* [YOUR ASSIGNMENT]:
Transcribe the data below verbatim from the line with "Task: Click soccer ball icon beside K리그 D2" to the line with "The image size is (1080, 849).". Include both of those lines.

* [DATA FOR THE TASK]:
^^^^^^^^

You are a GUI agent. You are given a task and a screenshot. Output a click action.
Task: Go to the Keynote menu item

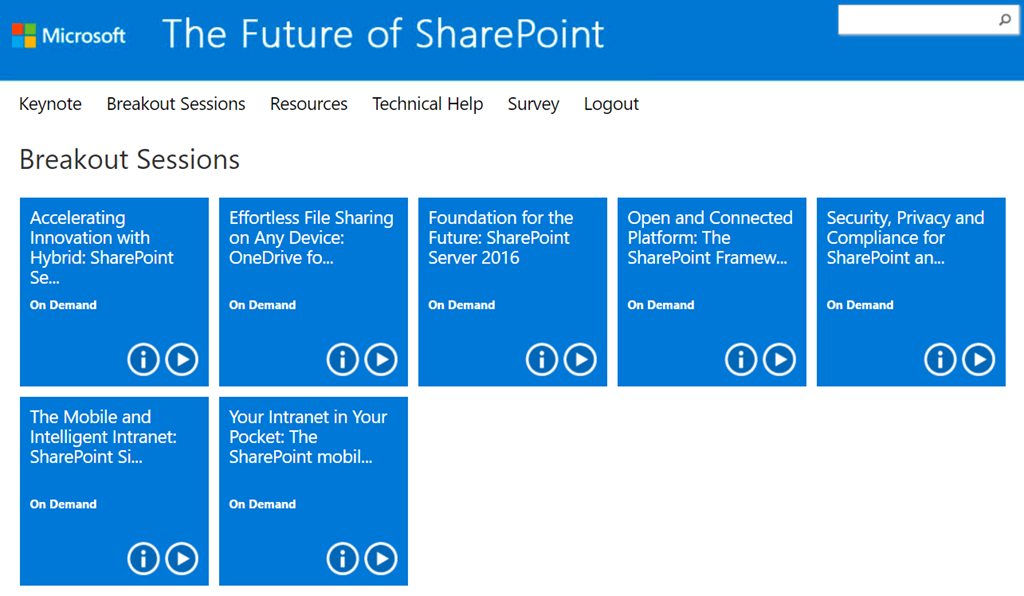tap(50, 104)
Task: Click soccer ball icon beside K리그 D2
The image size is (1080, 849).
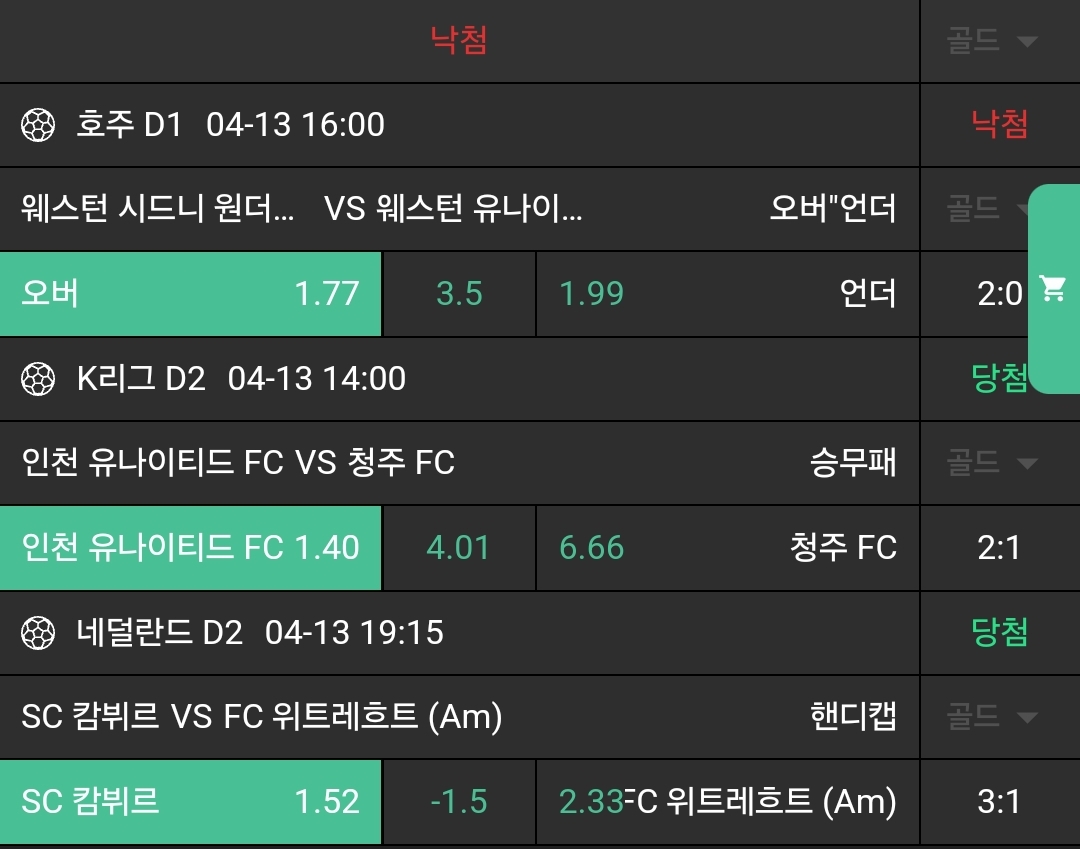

^^^^^^^^

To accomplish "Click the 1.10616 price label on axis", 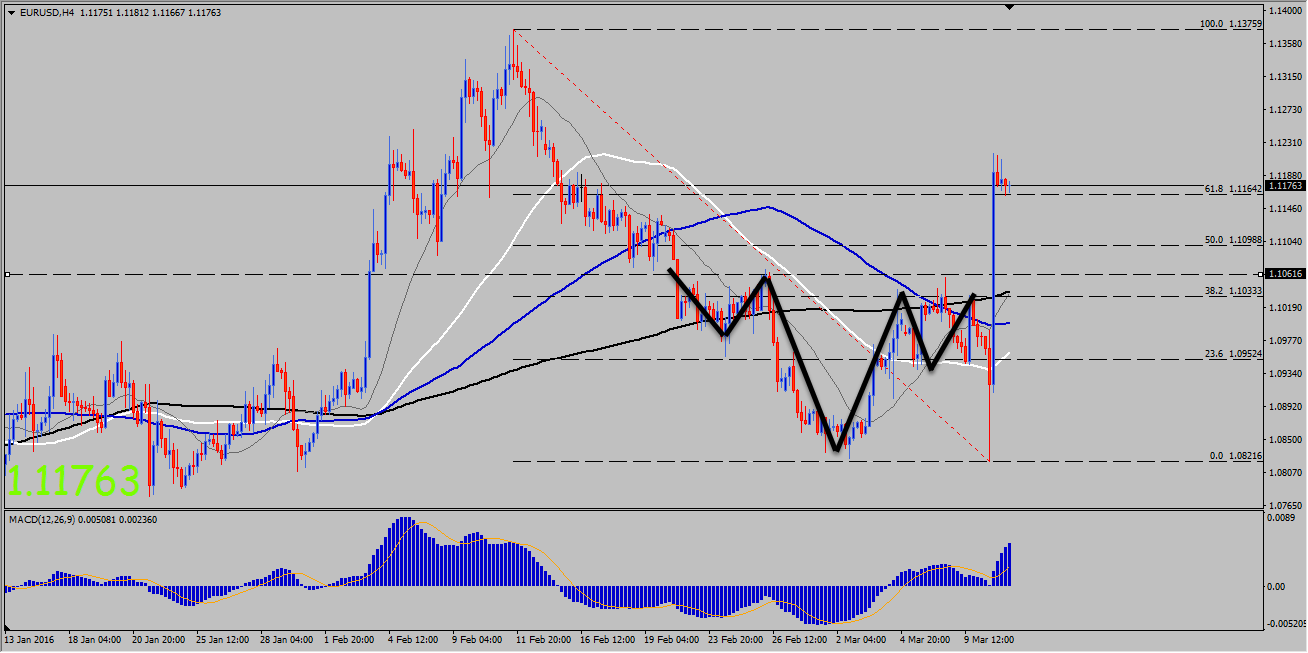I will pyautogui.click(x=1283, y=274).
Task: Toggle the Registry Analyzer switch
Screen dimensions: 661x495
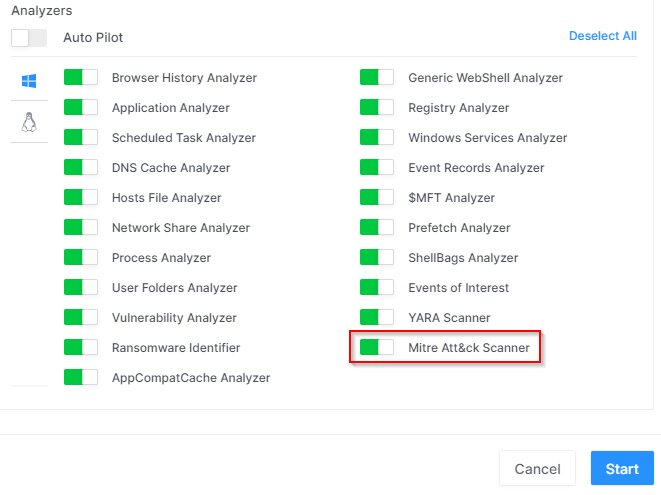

^^^^^^^^

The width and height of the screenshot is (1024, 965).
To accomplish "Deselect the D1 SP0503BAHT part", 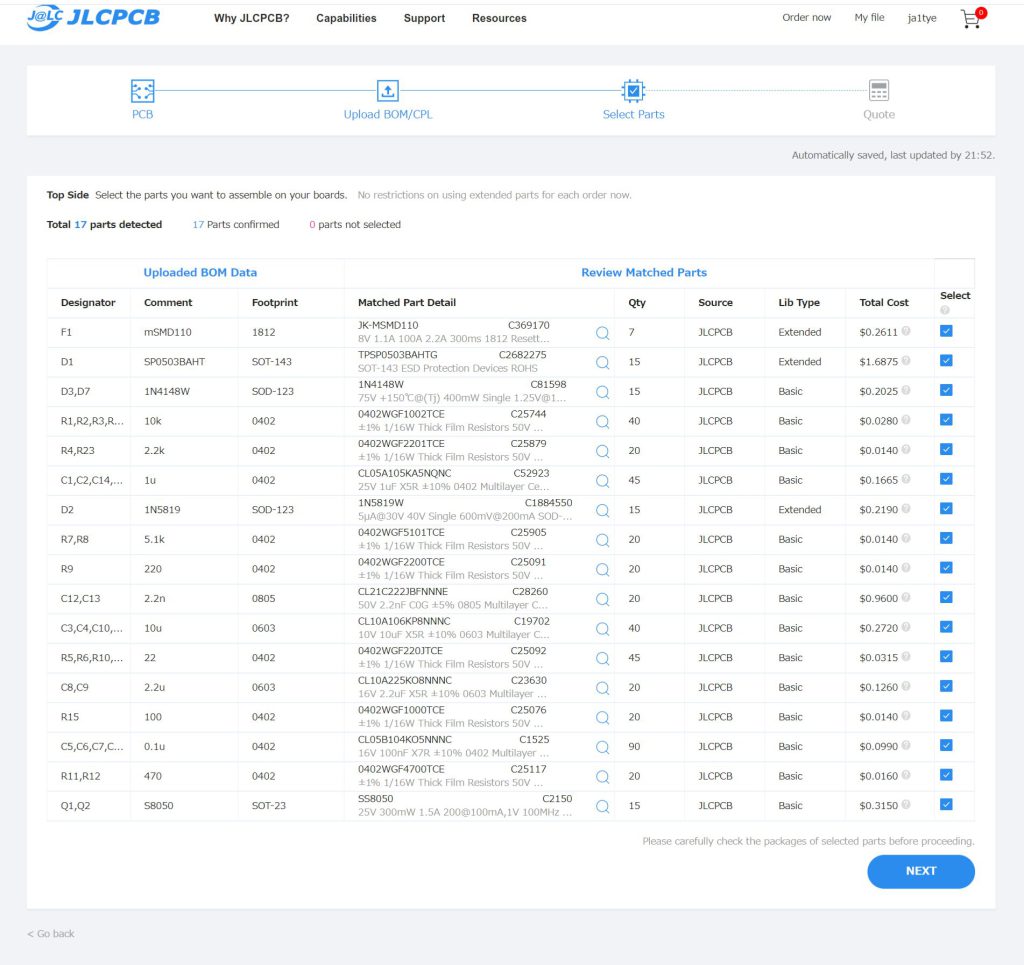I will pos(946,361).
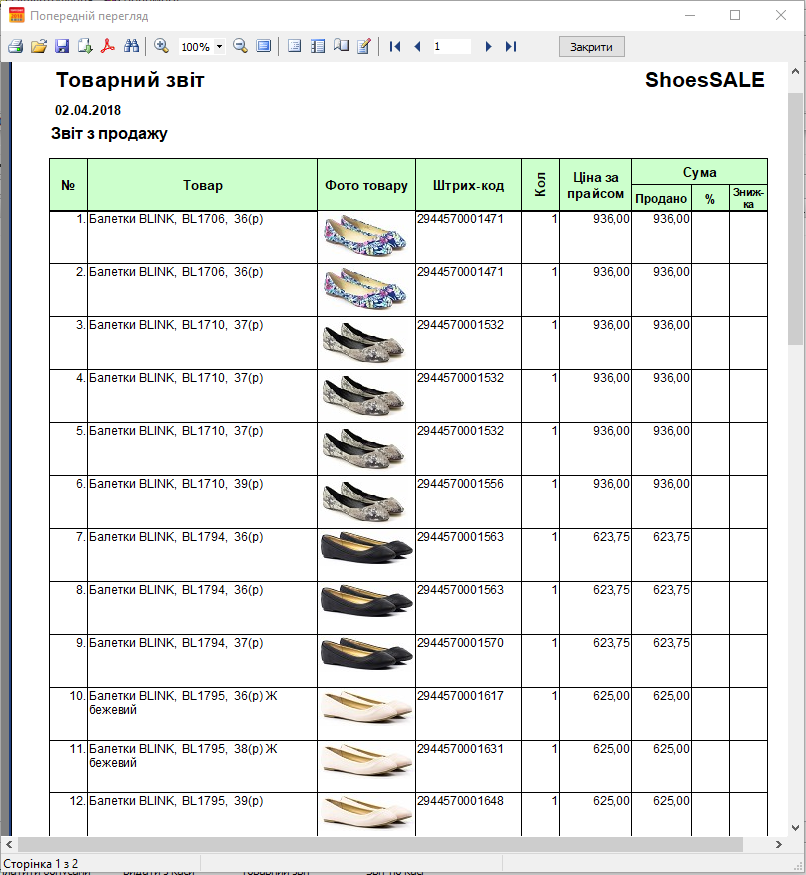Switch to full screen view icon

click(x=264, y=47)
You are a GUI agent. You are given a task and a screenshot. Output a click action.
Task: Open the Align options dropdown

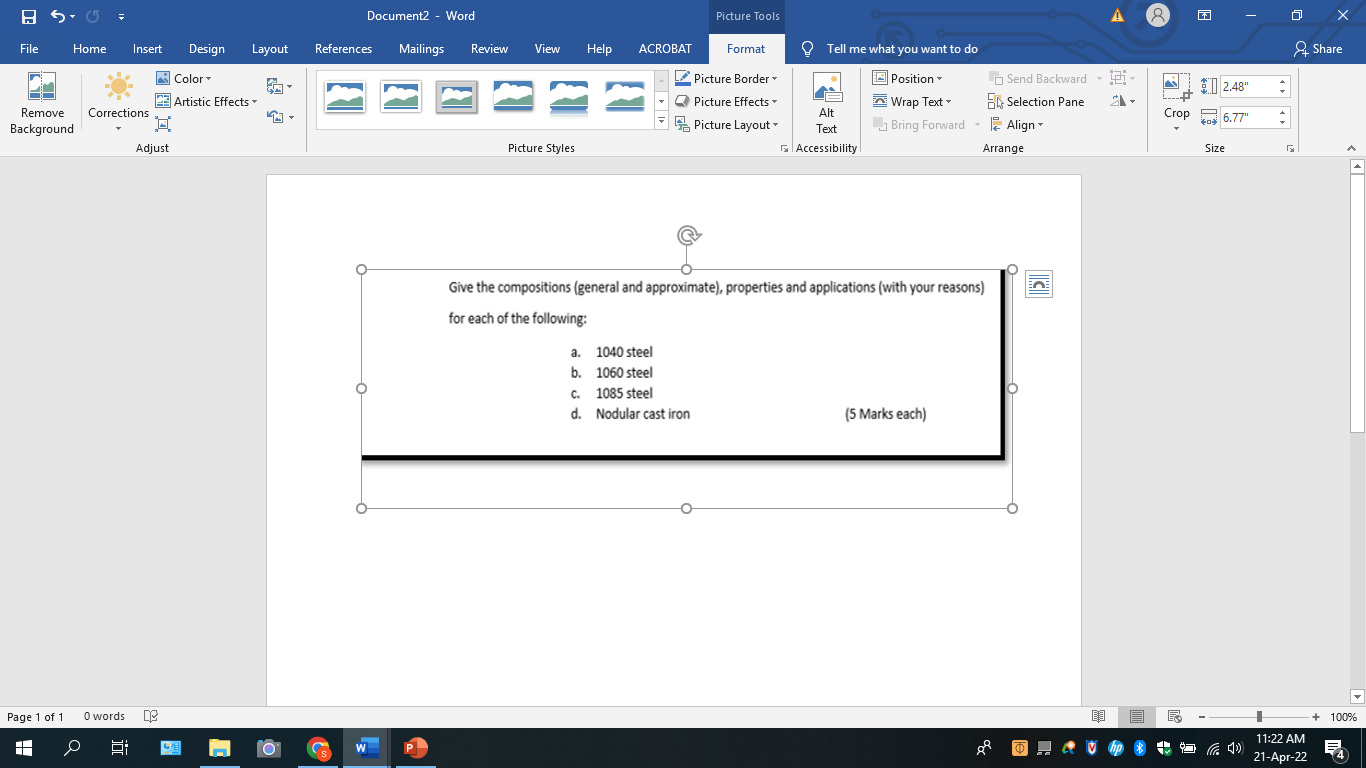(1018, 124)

^^^^^^^^

* [OUTPUT FOR THIS TASK]:
Task: Click soccer ball icon beside K리그 D2
The image size is (1080, 849).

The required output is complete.